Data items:
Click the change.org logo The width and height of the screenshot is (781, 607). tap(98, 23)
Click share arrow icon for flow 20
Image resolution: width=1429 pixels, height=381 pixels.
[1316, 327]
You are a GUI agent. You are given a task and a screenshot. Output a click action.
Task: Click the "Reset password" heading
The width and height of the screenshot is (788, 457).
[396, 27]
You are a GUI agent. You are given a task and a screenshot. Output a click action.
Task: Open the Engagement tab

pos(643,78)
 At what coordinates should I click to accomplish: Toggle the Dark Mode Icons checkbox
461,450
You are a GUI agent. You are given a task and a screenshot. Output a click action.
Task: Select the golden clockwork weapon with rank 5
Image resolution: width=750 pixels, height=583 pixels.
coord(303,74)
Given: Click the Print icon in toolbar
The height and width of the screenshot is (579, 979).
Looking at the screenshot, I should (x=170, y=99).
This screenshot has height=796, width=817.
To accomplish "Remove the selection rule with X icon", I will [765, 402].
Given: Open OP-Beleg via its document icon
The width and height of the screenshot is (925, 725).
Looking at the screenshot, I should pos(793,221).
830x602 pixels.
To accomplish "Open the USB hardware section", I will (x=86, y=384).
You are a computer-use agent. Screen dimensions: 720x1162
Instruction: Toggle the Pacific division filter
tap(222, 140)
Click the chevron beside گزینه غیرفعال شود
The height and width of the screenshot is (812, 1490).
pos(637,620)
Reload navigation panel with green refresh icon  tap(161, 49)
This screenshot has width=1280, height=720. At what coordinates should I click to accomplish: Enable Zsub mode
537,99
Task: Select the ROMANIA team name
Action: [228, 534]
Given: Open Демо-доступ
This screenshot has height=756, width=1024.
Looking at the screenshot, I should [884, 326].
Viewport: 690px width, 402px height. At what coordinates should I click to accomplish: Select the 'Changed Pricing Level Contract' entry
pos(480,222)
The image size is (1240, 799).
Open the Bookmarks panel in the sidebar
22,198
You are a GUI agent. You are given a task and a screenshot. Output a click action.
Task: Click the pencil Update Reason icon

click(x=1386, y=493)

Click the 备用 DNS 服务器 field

* WORK TO BE COMPLETED *
Return each line above where the word "will" shows up.

* ANSWER FOR THIS EXERCISE *
To accomplish "Remove the selection rule with X icon", I will [765, 402].
To accomplish "Open the USB hardware section", I will (x=86, y=384).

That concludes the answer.